Your campus is a treasure trove of professional development resources waiting to be explored. Ask about career counseling sessions to gain insights into potential opportunities aligned with your field of study. Have the career center team review your resume and implement their suggestions for improving it. Leverage networking events organized by your college or high school to connect with professionals and alums who can offer guidance and open doors to opportunities.
Teachers, professors, and alums can also be important resources. Thanks to their extensive experience and connections with the community, many of them may have the keys to unlock doors of opportunities you didn’t even know existed.
If you’ve got an hour and a burning desire to better understand what your dream job is really like, then it’s time to schedule a few informational interviews. Reach out to professionals, ask for a Zoom (or in-person) meeting, and take advantage of your time together to learn more about their career journey and get advice for embarking on yours.
The early bird catches the worm, and the early career seeker catches the opportunity. Begin your quest for practical experience early in your academic journey (even if it feels too early). Don’t be disheartened if you face initial rejections; persistence often pays off. Remember, every “no” brings you one step closer to that “yes.” (And even seasoned veterans sometimes hear “no.”)
Your resume and cover letter are your first impression on potential employers. Make them stand out! Tailor your resume to highlight relevant coursework, skills, and extracurricular activities showcasing your commitment and passion. Craft a compelling cover letter that expresses your interest and aligns your skills with the prospective employer’s needs.
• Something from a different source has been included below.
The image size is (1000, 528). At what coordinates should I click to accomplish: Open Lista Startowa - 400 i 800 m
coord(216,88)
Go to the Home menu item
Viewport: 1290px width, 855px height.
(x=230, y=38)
Then don’t forget: As you gain all these amazing professional development experiences, document them. That means keeping your resume updated and even developing a portfolio that showcases the projects, achievements, and skills you’ve acquired along the way. Both will become powerful tools during job interviews, demonstrating your practical knowledge and commitment to professional development.
Gaining practical, job-related experience while still in school or over summer vacation isn’t about just ticking a box; it’s about investing in your future. By starting early, leveraging resources, and embracing a proactive approach, you can pave the way for a successful and fulfilling career through professional development. So, gear up, embrace the opportunities, and let your journey toward practical experience begin!